Śliwka wzruszony gestem Kurka
Rolę lidera biało-czerwonych przejął Aleksander Śliwka. Przyjmujący był wyróżniającą się postacią i to on przejął funkcję kapitana pod nieobecność Kurka. Po zwycięstwie w Lidze Narodów atakujący zdecydował się na bardzo miły gest względem młodszego kolegi. Śliwka opowiedział, jakie emocje przeżywał, gdy wraz z Kurkiem mógł wznieść w górę puchar za zwycięstwo w tych rozgrywkach. - Z początku byłem troszkę zdziwiony i nie chciałem iść do podniesienia pucharu. Myślałem, że był to żart troszkę w moją stronę, ale Bartek wykonał gest, który bardzo dużo dla mnie znaczy - przyznał siatkarz w rozmowie z portalem siatka.org.

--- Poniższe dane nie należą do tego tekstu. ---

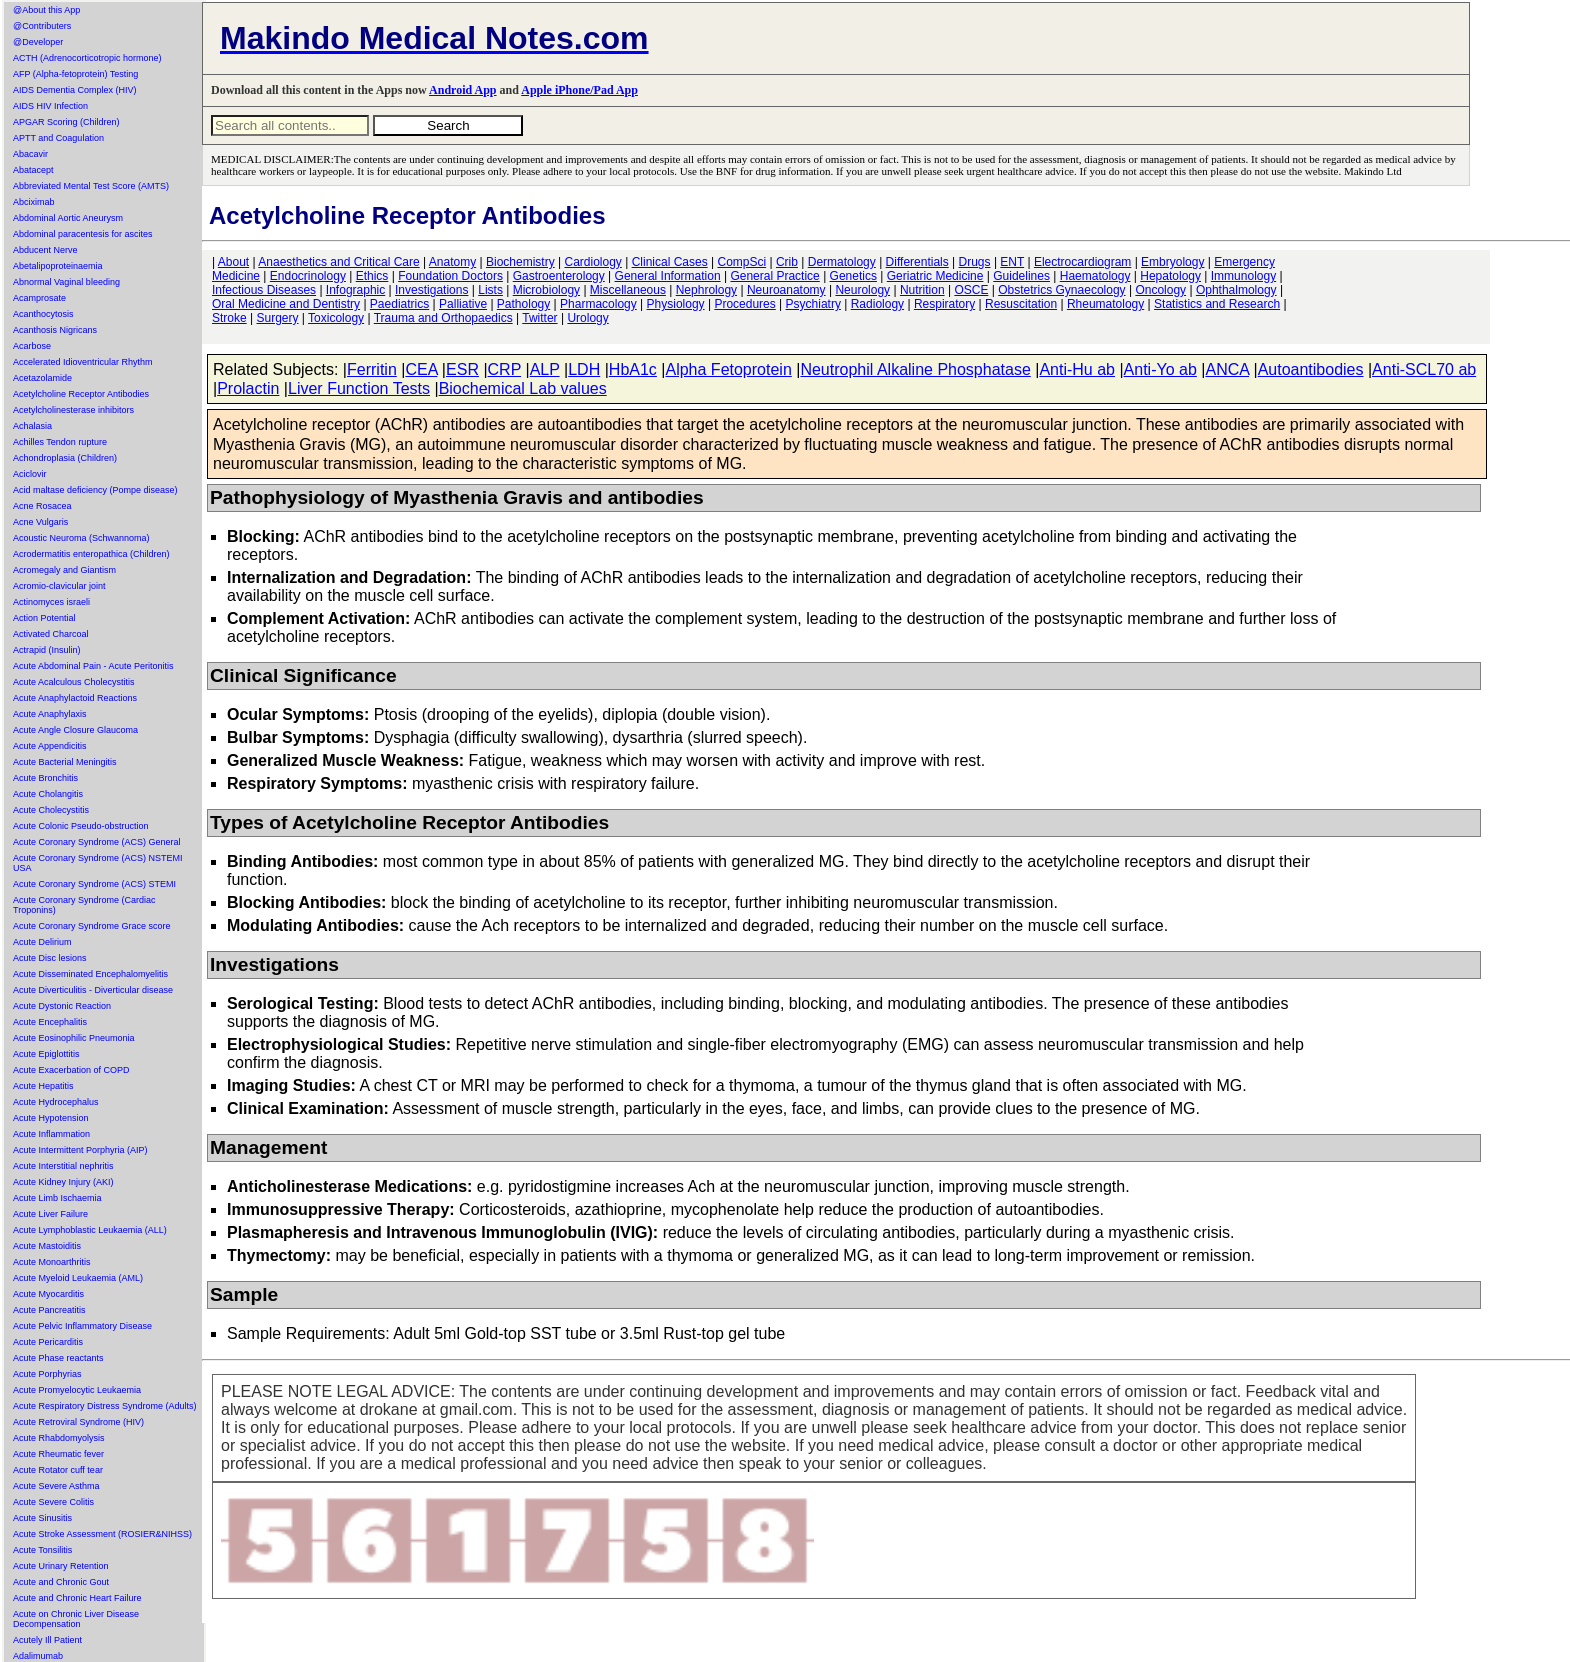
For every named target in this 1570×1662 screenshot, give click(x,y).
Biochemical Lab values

- Niesamowita atmosfera, hala wręcz odlatywała w momentach, w których zdobywaliśmy kilka punktów pod rząd. Nie da się opisać tych emocji, trzeba je poczuć na boisku - powiedział. Zdradził jednocześnie, jak czuł się w roli kapitana podczas kwalifikacji olimpijskich. - To bardzo wiele dla mnie znaczyło. Posiadanie tej belki na koszulce oraz zagranie jako kapitan reprezentacji było spełnieniem moich marzeń. Starałem się robić wszystko, żeby wypełnić tę lukę po Bartku - podkreślił Śliwka.